[Information — start]

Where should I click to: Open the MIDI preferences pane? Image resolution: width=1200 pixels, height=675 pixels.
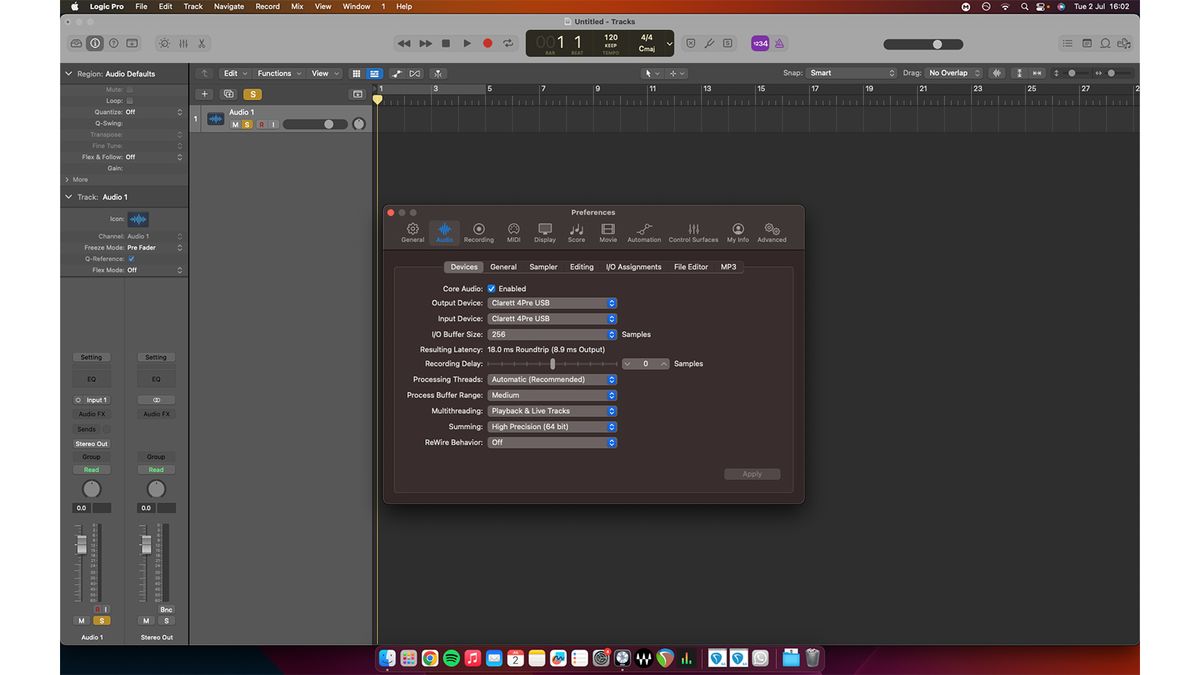click(513, 233)
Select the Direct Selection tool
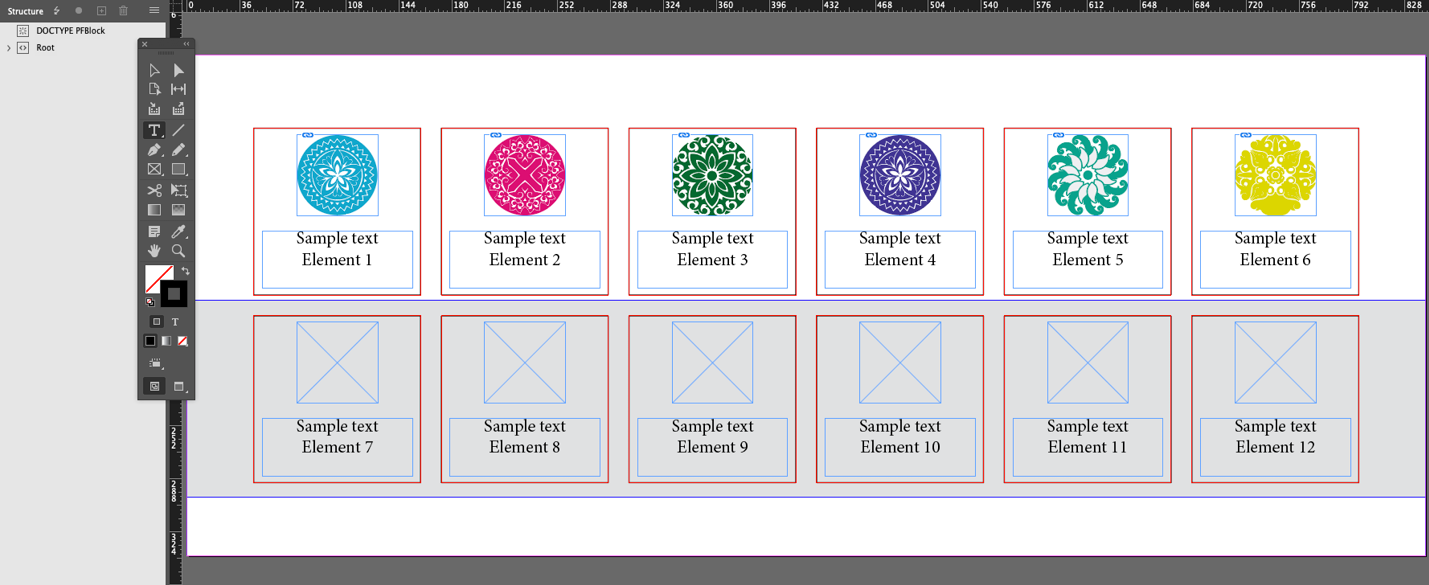This screenshot has height=585, width=1429. click(x=178, y=70)
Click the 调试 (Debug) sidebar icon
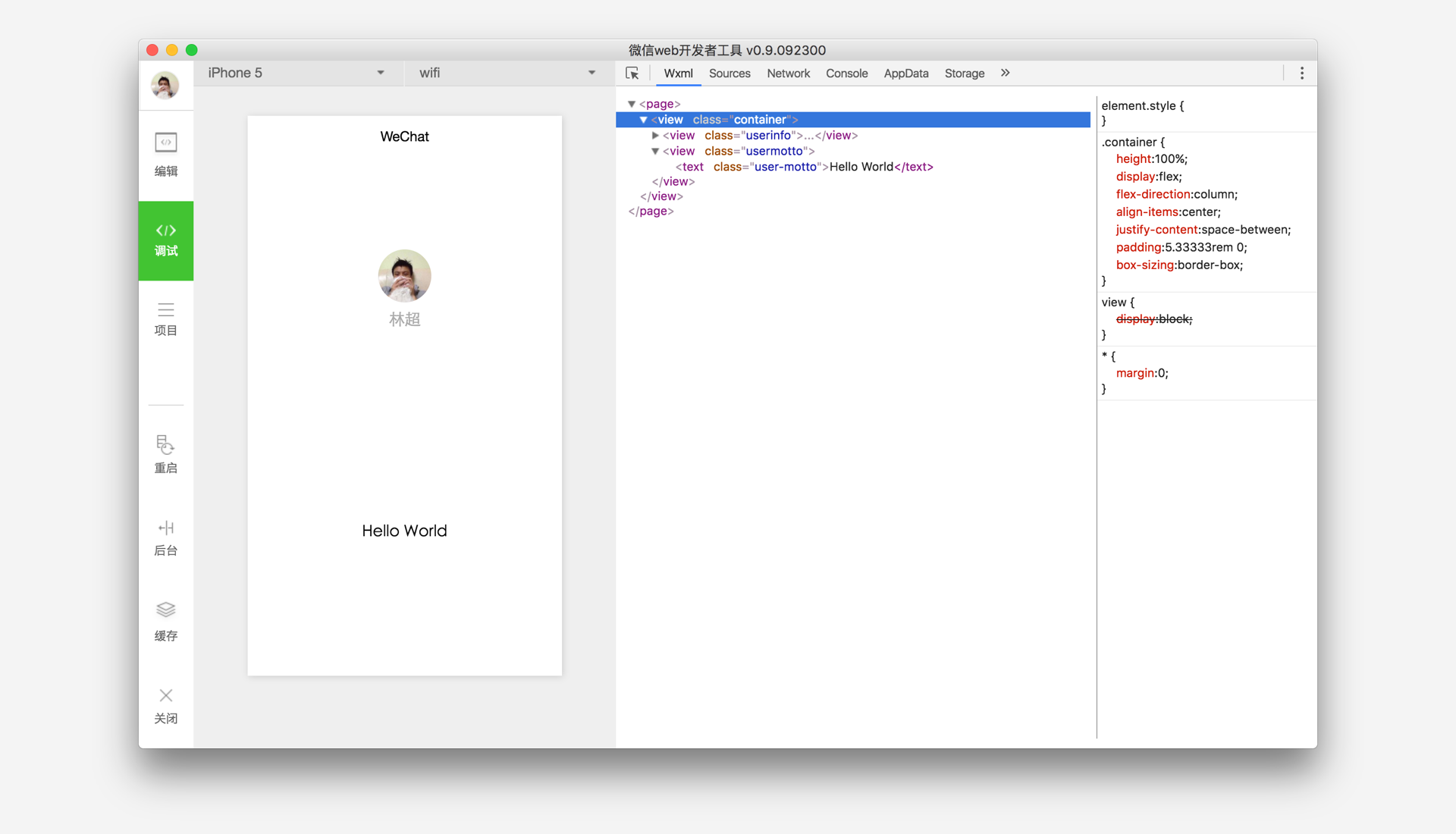The image size is (1456, 834). [x=164, y=239]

[Information — finish]

*Problem description*. Wherever an image appears, omit it; copy the rest of the records exactly.

*Answer for the task*.
Where should I click to: Open the MIDI preferences pane? Image resolution: width=1200 pixels, height=675 pixels.
click(513, 233)
Select the Direct Selection tool
This screenshot has height=585, width=1429. click(x=178, y=70)
Click the 调试 (Debug) sidebar icon
The image size is (1456, 834). [x=164, y=239]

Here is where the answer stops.